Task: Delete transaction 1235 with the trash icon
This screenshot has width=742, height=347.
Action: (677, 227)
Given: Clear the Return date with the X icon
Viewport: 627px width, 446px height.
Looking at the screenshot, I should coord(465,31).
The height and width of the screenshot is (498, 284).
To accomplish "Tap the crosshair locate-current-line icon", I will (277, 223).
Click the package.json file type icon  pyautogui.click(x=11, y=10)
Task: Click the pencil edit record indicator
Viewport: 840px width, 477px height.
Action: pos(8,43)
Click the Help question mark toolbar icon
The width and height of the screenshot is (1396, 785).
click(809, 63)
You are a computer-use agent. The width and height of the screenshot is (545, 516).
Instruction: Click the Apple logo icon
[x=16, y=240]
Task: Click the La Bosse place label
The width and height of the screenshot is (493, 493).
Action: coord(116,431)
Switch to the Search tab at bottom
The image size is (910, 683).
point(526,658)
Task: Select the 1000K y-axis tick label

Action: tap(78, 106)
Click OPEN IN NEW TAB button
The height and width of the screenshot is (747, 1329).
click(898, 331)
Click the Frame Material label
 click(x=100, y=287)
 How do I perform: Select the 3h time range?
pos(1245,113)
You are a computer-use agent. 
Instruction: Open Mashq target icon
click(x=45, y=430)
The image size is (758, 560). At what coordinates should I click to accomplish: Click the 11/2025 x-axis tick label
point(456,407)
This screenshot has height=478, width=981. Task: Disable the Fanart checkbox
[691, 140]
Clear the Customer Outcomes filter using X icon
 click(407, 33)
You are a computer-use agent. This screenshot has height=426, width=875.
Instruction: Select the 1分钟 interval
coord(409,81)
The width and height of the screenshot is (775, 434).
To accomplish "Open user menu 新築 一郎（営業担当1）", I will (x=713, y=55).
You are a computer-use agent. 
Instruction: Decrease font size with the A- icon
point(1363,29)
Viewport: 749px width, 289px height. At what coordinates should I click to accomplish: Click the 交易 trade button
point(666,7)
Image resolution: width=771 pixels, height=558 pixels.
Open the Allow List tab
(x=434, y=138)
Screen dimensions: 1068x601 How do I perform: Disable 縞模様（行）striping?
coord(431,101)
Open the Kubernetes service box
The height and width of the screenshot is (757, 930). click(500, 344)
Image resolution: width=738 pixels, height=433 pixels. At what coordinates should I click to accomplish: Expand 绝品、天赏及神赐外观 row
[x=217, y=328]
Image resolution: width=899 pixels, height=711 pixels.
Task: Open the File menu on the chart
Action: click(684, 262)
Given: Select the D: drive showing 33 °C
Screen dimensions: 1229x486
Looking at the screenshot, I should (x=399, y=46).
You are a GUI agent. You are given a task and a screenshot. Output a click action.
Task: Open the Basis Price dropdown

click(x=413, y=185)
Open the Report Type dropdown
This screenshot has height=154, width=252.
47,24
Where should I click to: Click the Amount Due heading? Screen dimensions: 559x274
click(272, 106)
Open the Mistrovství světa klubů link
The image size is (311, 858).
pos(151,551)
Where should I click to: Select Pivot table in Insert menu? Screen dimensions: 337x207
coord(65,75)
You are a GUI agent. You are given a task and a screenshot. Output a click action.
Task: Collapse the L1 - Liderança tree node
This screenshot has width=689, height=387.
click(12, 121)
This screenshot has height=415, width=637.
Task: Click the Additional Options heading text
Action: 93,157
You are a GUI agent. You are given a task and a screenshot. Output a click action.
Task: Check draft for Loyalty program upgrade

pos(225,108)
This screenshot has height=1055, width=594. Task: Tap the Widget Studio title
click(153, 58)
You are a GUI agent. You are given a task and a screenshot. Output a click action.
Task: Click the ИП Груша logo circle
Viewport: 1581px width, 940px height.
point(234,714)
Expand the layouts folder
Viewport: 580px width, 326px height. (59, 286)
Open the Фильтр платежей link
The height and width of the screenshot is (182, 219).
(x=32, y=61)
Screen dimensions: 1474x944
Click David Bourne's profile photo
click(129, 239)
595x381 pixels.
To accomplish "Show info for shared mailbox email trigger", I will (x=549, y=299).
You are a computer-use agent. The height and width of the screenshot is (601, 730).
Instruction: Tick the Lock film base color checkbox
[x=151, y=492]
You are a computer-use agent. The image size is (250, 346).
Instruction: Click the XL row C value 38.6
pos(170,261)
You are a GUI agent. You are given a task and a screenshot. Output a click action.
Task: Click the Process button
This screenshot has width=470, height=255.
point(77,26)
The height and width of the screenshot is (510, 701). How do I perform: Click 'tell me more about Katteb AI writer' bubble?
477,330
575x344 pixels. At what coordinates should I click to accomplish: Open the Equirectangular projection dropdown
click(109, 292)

------------------------

» PROBLEM STATEMENT
Arrange every line of the items above as a Markdown table with the columns Row and Line. Number each row and leave out blank lines.

» ANSWER FOR THIS EXERCISE
| Row | Line |
|---|---|
| 1 | Task: Delete transaction 1235 with the trash icon |
| 2 | This screenshot has width=742, height=347. |
| 3 | Action: (677, 227) |
| 4 | Given: Clear the Return date with the X icon |
| 5 | Viewport: 627px width, 446px height. |
| 6 | Looking at the screenshot, I should coord(465,31). |
| 7 | The height and width of the screenshot is (498, 284). |
| 8 | To accomplish "Tap the crosshair locate-current-line icon", I will (277, 223). |
| 9 | Click the package.json file type icon  pyautogui.click(x=11, y=10) |
| 10 | Task: Click the pencil edit record indicator |
| 11 | Viewport: 840px width, 477px height. |
| 12 | Action: pos(8,43) |
| 13 | Click the Help question mark toolbar icon |
| 14 | The width and height of the screenshot is (1396, 785). |
| 15 | click(809, 63) |
| 16 | You are a computer-use agent. The width and height of the screenshot is (545, 516). |
| 17 | Instruction: Click the Apple logo icon |
| 18 | [x=16, y=240] |
| 19 | Task: Click the La Bosse place label |
| 20 | The width and height of the screenshot is (493, 493). |
| 21 | Action: coord(116,431) |
| 22 | Switch to the Search tab at bottom |
| 23 | The image size is (910, 683). |
| 24 | point(526,658) |
| 25 | Task: Select the 1000K y-axis tick label |
| 26 | Action: tap(78, 106) |
| 27 | Click OPEN IN NEW TAB button |
| 28 | The height and width of the screenshot is (747, 1329). |
| 29 | click(898, 331) |
| 30 | Click the Frame Material label |
| 31 |  click(x=100, y=287) |
| 32 |  How do I perform: Select the 3h time range? |
| 33 | pos(1245,113) |
| 34 | You are a computer-use agent.  |
| 35 | Instruction: Open Mashq target icon |
| 36 | click(x=45, y=430) |
| 37 | The image size is (758, 560). At what coordinates should I click to accomplish: Click the 11/2025 x-axis tick label |
| 38 | point(456,407) |
| 39 | This screenshot has height=478, width=981. Task: Disable the Fanart checkbox |
| 40 | [691, 140] |
| 41 | Clear the Customer Outcomes filter using X icon |
| 42 |  click(407, 33) |
| 43 | You are a computer-use agent. This screenshot has height=426, width=875. |
| 44 | Instruction: Select the 1分钟 interval |
| 45 | coord(409,81) |
| 46 | The width and height of the screenshot is (775, 434). |
| 47 | To accomplish "Open user menu 新築 一郎（営業担当1）", I will (x=713, y=55). |
| 48 | You are a computer-use agent.  |
| 49 | Instruction: Decrease font size with the A- icon |
| 50 | point(1363,29) |
| 51 | Viewport: 749px width, 289px height. At what coordinates should I click to accomplish: Click the 交易 trade button |
| 52 | point(666,7) |
| 53 | Image resolution: width=771 pixels, height=558 pixels. |
| 54 | Open the Allow List tab |
| 55 | (x=434, y=138) |
| 56 | Screen dimensions: 1068x601 How do I perform: Disable 縞模様（行）striping? |
| 57 | coord(431,101) |
| 58 | Open the Kubernetes service box |
| 59 | The height and width of the screenshot is (757, 930). click(500, 344) |
| 60 | Image resolution: width=738 pixels, height=433 pixels. At what coordinates should I click to accomplish: Expand 绝品、天赏及神赐外观 row |
| 61 | [x=217, y=328] |
| 62 | Image resolution: width=899 pixels, height=711 pixels. |
| 63 | Task: Open the File menu on the chart |
| 64 | Action: click(684, 262) |
| 65 | Given: Select the D: drive showing 33 °C |
| 66 | Screen dimensions: 1229x486 |
| 67 | Looking at the screenshot, I should (x=399, y=46). |
| 68 | You are a GUI agent. You are given a task and a screenshot. Output a click action. |
| 69 | Task: Open the Basis Price dropdown |
| 70 | click(x=413, y=185) |
| 71 | Open the Report Type dropdown |
| 72 | This screenshot has height=154, width=252. |
| 73 | 47,24 |
| 74 | Where should I click to: Click the Amount Due heading? Screen dimensions: 559x274 |
| 75 | click(272, 106) |
| 76 | Open the Mistrovství světa klubů link |
| 77 | The image size is (311, 858). |
| 78 | pos(151,551) |
| 79 | Where should I click to: Select Pivot table in Insert menu? Screen dimensions: 337x207 |
| 80 | coord(65,75) |
| 81 | You are a GUI agent. You are given a task and a screenshot. Output a click action. |
| 82 | Task: Collapse the L1 - Liderança tree node |
| 83 | This screenshot has width=689, height=387. |
| 84 | click(12, 121) |
| 85 | This screenshot has height=415, width=637. |
| 86 | Task: Click the Additional Options heading text |
| 87 | Action: 93,157 |
| 88 | You are a GUI agent. You are given a task and a screenshot. Output a click action. |
| 89 | Task: Check draft for Loyalty program upgrade |
| 90 | pos(225,108) |
| 91 | This screenshot has height=1055, width=594. Task: Tap the Widget Studio title |
| 92 | click(153, 58) |
| 93 | You are a GUI agent. You are given a task and a screenshot. Output a click action. |
| 94 | Task: Click the ИП Груша logo circle |
| 95 | Viewport: 1581px width, 940px height. |
| 96 | point(234,714) |
| 97 | Expand the layouts folder |
| 98 | Viewport: 580px width, 326px height. (59, 286) |
| 99 | Open the Фильтр платежей link |
| 100 | The height and width of the screenshot is (182, 219). |
| 101 | (x=32, y=61) |
| 102 | Screen dimensions: 1474x944 |
| 103 | Click David Bourne's profile photo |
| 104 | click(129, 239) |
| 105 | 595x381 pixels. |
| 106 | To accomplish "Show info for shared mailbox email trigger", I will (x=549, y=299). |
| 107 | You are a computer-use agent. The height and width of the screenshot is (601, 730). |
| 108 | Instruction: Tick the Lock film base color checkbox |
| 109 | [x=151, y=492] |
| 110 | You are a computer-use agent. The image size is (250, 346). |
| 111 | Instruction: Click the XL row C value 38.6 |
| 112 | pos(170,261) |
| 113 | You are a GUI agent. You are given a task and a screenshot. Output a click action. |
| 114 | Task: Click the Process button |
| 115 | This screenshot has width=470, height=255. |
| 116 | point(77,26) |
| 117 | The height and width of the screenshot is (510, 701). How do I perform: Click 'tell me more about Katteb AI writer' bubble? |
| 118 | 477,330 |
| 119 | 575x344 pixels. At what coordinates should I click to accomplish: Open the Equirectangular projection dropdown |
| 120 | click(109, 292) |